Selected extract:

● ● ● ● ●

AlphaNumerics Zero
In the project AlphaNumerics Zero, we work on Reinforcement Learning methods that accelerate the convergence of a numerics method.
Recent successes in Reinforcement Learning, such as AlphaGoZero reaching superhuman Go skills [1] or the OpenAI Five playing Dota 2 on world class level [2] have been very inspiring. Many researchers try to transfer the success to other fields hoping that computers can act as agents with skills superior to humans. For AlphaNumerics Zero this idea is applied to numerical linear algebra.
Many numerical algorithms can be optimized by picking the right “magic” parameters. This can dramatically accelerate the convergence and hence reduce the computational effort. In the project AlphaNumerics Zero (αN0), Reinforcement Learning (RL) is used so that for a specified simulation problem, the computer learns to determine the “optimal” numerical solution method and its parameters by itself. The project focuses on iterative time-stepping schemes, i.e. specially spectral deferred correction (SDC) methods which are especially suited for supercomputers. This class of methods serves as a prototype for many different areas: stationary iterative solvers, preconditioning, parallel multigrid techniques, time integrators, and resilient numerical methods. Progress made here can be converted into progress in these other fields, with a very broad impact.
We support this project with RL expertise and technical support. In intense and fruitful discussions, we discuss options how to formulate the problem as an ML task and discuss directions like reward shaping and how to discretize the action space. We provided a first implementation of the framework in JAX and the PPG [3] algorithm, and support the project in exploiting the possibilities of a fully differentiable formulation of the problem.
- Silver, David, et al. "Mastering the game of go without human knowledge." nature 550.7676 (2017): 354-359.
- Berner, Christopher, et al. "Dota 2 with large scale deep reinforcement learning." arXiv preprint arXiv:1912.06680 (2019).
- Cobbe, Karl, et al. "Phasic Policy Gradient." arXiv preprint arXiv:2009.04416 (2020).

● ● ● ● ●

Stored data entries
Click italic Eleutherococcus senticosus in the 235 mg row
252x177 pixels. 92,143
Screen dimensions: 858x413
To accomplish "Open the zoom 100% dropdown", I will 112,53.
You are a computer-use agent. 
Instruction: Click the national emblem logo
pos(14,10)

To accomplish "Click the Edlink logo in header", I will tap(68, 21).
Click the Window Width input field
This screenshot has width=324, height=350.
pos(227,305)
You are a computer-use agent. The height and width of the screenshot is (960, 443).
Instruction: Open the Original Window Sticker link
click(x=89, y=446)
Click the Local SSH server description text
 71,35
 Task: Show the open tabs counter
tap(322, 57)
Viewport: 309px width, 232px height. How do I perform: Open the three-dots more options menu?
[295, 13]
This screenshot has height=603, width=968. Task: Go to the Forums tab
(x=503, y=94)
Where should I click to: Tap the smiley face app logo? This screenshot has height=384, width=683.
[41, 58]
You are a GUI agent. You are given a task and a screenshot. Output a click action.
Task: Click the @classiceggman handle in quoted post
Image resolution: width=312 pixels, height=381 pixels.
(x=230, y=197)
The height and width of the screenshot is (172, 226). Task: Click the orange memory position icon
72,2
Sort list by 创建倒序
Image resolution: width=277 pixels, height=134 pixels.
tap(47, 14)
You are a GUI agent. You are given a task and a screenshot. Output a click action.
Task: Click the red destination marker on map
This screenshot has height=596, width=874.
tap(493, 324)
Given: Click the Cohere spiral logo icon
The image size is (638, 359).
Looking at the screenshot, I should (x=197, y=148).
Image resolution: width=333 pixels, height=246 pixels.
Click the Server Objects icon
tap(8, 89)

● ● ● ● ●

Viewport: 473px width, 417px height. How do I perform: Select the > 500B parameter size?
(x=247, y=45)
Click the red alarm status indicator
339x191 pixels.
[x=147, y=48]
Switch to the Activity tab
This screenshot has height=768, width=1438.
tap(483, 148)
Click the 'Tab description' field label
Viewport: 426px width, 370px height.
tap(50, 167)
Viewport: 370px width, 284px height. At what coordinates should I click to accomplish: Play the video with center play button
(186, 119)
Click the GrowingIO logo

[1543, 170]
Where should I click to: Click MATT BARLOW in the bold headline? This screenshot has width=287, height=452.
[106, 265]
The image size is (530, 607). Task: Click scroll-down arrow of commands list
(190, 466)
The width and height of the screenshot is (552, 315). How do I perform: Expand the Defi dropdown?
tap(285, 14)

● ● ● ● ●

Task:
Output the entire text on the AlphaNumerics Zero project verbatim, with nothing changed. This data comes from a separate source.

Output:
AlphaNumerics Zero
In the project AlphaNumerics Zero, we work on Reinforcement Learning methods that accelerate the convergence of a numerics method.
Recent successes in Reinforcement Learning, such as AlphaGoZero reaching superhuman Go skills [1] or the OpenAI Five playing Dota 2 on world class level [2] have been very inspiring. Many researchers try to transfer the success to other fields hoping that computers can act as agents with skills superior to humans. For AlphaNumerics Zero this idea is applied to numerical linear algebra.
Many numerical algorithms can be optimized by picking the right “magic” parameters. This can dramatically accelerate the convergence and hence reduce the computational effort. In the project AlphaNumerics Zero (αN0), Reinforcement Learning (RL) is used so that for a specified simulation problem, the computer learns to determine the “optimal” numerical solution method and its parameters by itself. The project focuses on iterative time-stepping schemes, i.e. specially spectral deferred correction (SDC) methods which are especially suited for supercomputers. This class of methods serves as a prototype for many different areas: stationary iterative solvers, preconditioning, parallel multigrid techniques, time integrators, and resilient numerical methods. Progress made here can be converted into progress in these other fields, with a very broad impact.
We support this project with RL expertise and technical support. In intense and fruitful discussions, we discuss options how to formulate the problem as an ML task and discuss directions like reward shaping and how to discretize the action space. We provided a first implementation of the framework in JAX and the PPG [3] algorithm, and support the project in exploiting the possibilities of a fully differentiable formulation of the problem.
- Silver, David, et al. "Mastering the game of go without human knowledge." nature 550.7676 (2017): 354-359.
- Berner, Christopher, et al. "Dota 2 with large scale deep reinforcement learning." arXiv preprint arXiv:1912.06680 (2019).
- Cobbe, Karl, et al. "Phasic Policy Gradient." arXiv preprint arXiv:2009.04416 (2020).